Motivational interviewing is a method of alcohol treatment which has the goal of establishing intrinsic motivation to change within the client through examining discrepancies between goals and behavior, and ambivalence about these discrepancies. For example, an individual may know that he or she has drinking problems but may tend to ignore the extent to which these problems are interfering with a desirable life. Motivational interviewing helps the client to see the problem in a new light and to overcome ambivalence about change.
Researchers from the University of New Mexico Center on Alcoholism, Substance Abuse, and Addictions (UNM CASAA) asked, “What is the impact of motivational interviewing in underage college drinkers?” (Feldstein & Forcehimes, 2007).
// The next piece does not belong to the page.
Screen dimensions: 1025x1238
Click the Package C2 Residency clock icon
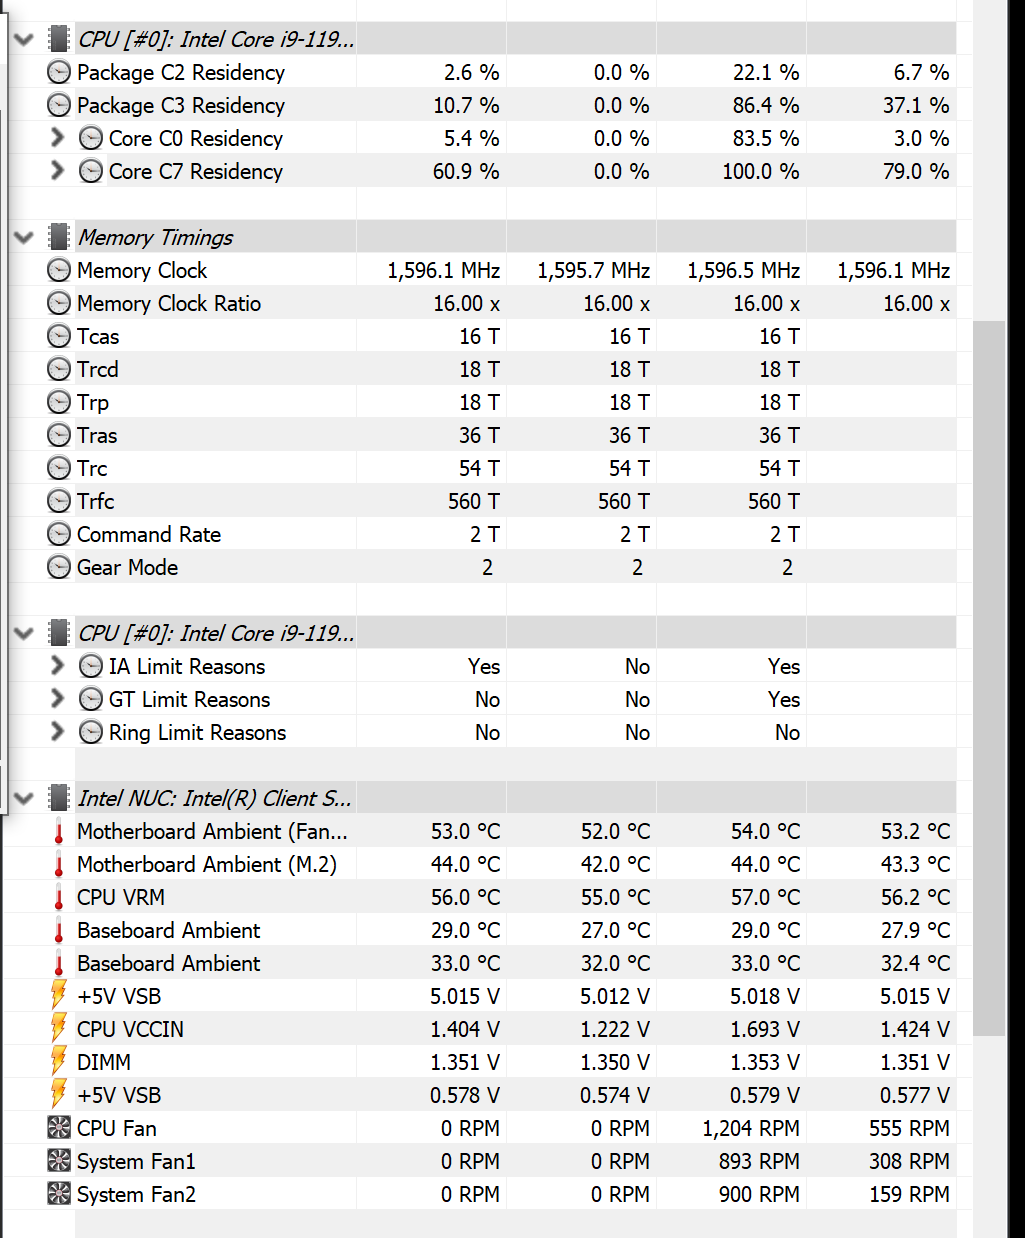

The researchers predicted that measured alliance (therapeutic relationship) and empathy in motivational interviewing sessions would affect the outcome. They evaluated alliance and empathy through participant ratings, therapist ratings, and the Motivational Interviewing Treatment Integrity (MITI) coding system.
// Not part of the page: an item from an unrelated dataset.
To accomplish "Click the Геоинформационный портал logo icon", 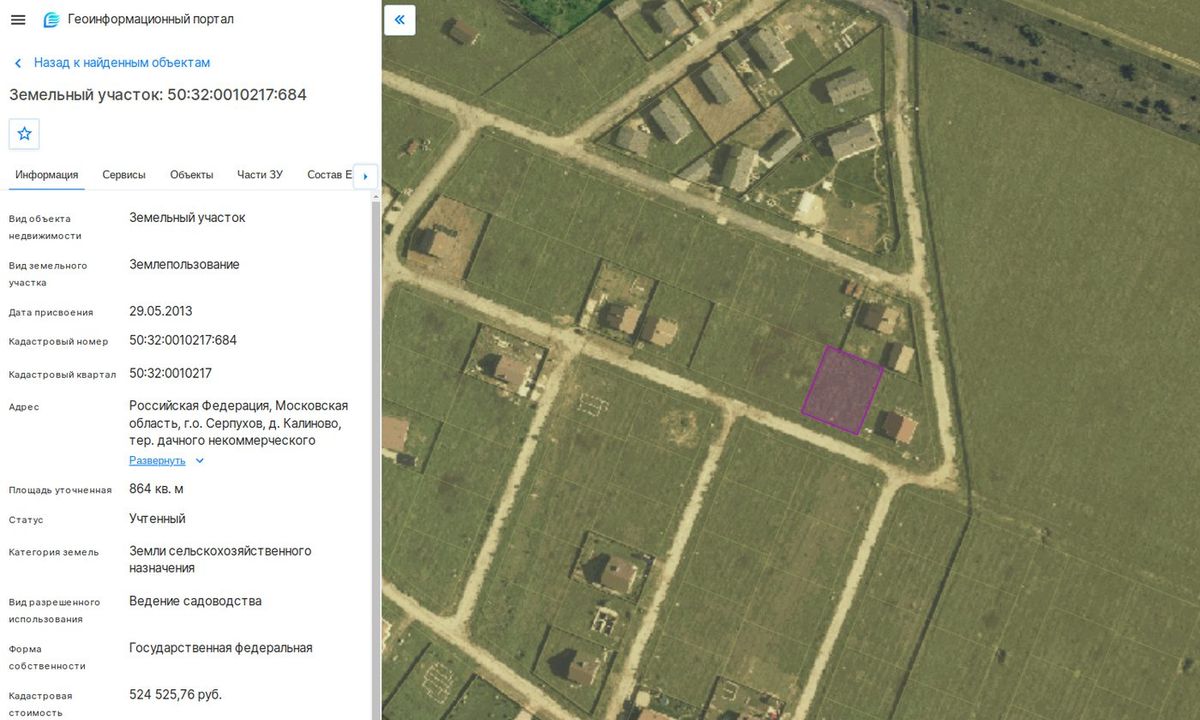I will [52, 20].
The MITI is a behavioral coding system that measures how well (or poorly) a practitioner is using the technique of motivational interviewing. The MITI is a version of the Motivational Interviewing Skills Code (MISC) that only measures the interviewer’s behaviors (while the MISC looks at client behaviors as well). According to the MITI code version 3.1 from UNM CASAA, a low score on the empathy scale of the MITI indicates that the clinician has no apparent interest in the client’s worldview and gives little or no attention to the client’s perspective. A high score on the empathy scale of the MITI indicates that the clinician shows evidence of deep understanding of the client’s point of view, not just for what has been explicitly stated but what the client means but has not yet said.
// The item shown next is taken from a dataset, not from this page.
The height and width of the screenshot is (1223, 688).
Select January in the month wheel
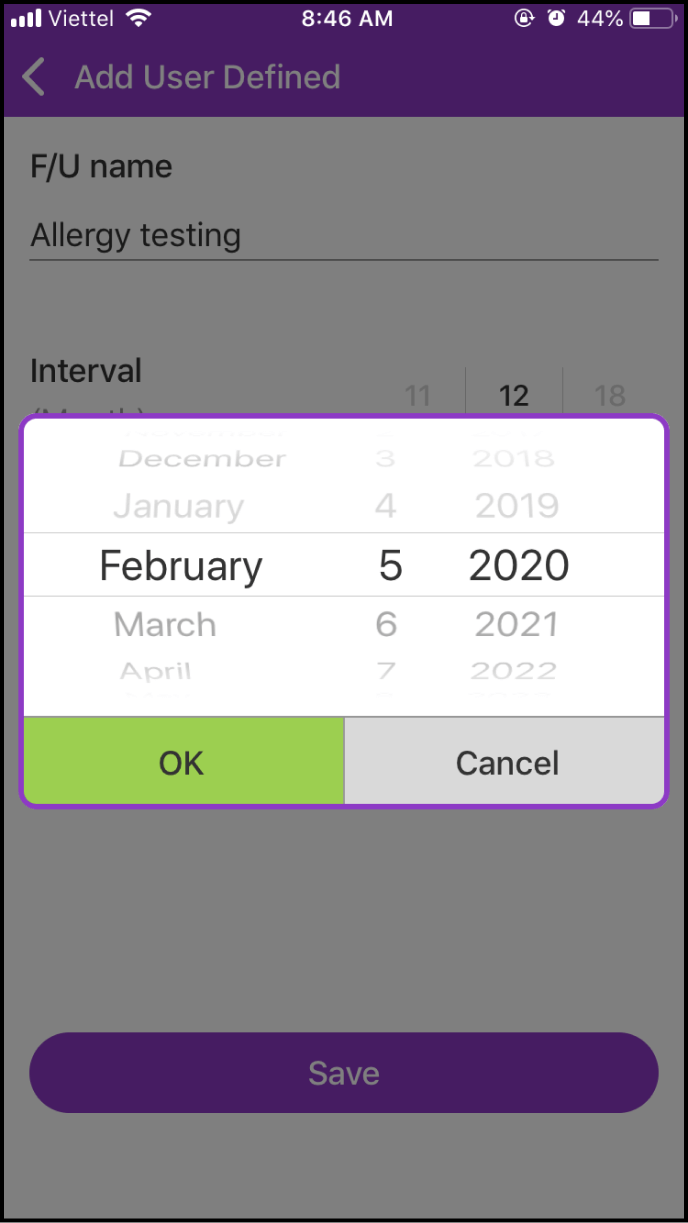178,506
In the study, 55 underage heavy drinkers were randomized to either one session of motivational interviewing or a no-treatment control group. At the two-month follow-up, interestingly, both groups showed reductions in alcohol-related problems. Perhaps simply participating in the control group of the study caused some participants to examine their drinking behaviors on their own.
Motivational interviewing (MI) did have a significant effect on participants: Only MI participants exhibited significant reductions in binge drinking at follow-up. The MI group also outperformed the control in terms of reductions in alcohol-related problems.
Contrary to predictions, measurements of empathy and alliance did not appear to affect outcomes. Perhaps the behavior of the therapist is of limited significance compared to the behavior of the client. Even when measures of alliance and empathy are relatively low, motivational therapy appears to be effective in helping the client examine discrepancies and resolve ambivalence. Even if motivational interviewing itself is not employed in alcohol treatment, therapeutic alliance and empathy should be important components of any addiction treatment approach. Unfortunately many addiction treatment providers continue to believe that confrontation rather than empathy is the best way to work with individuals with addiction problems.
Feldstein SW, Forcehimes AA. Motivational interviewing with underage college drinkers: a preliminary look at the role of empathy and alliance. American Journal of Drug and Alcohol Abuse. 2007; (33)5: 737-746.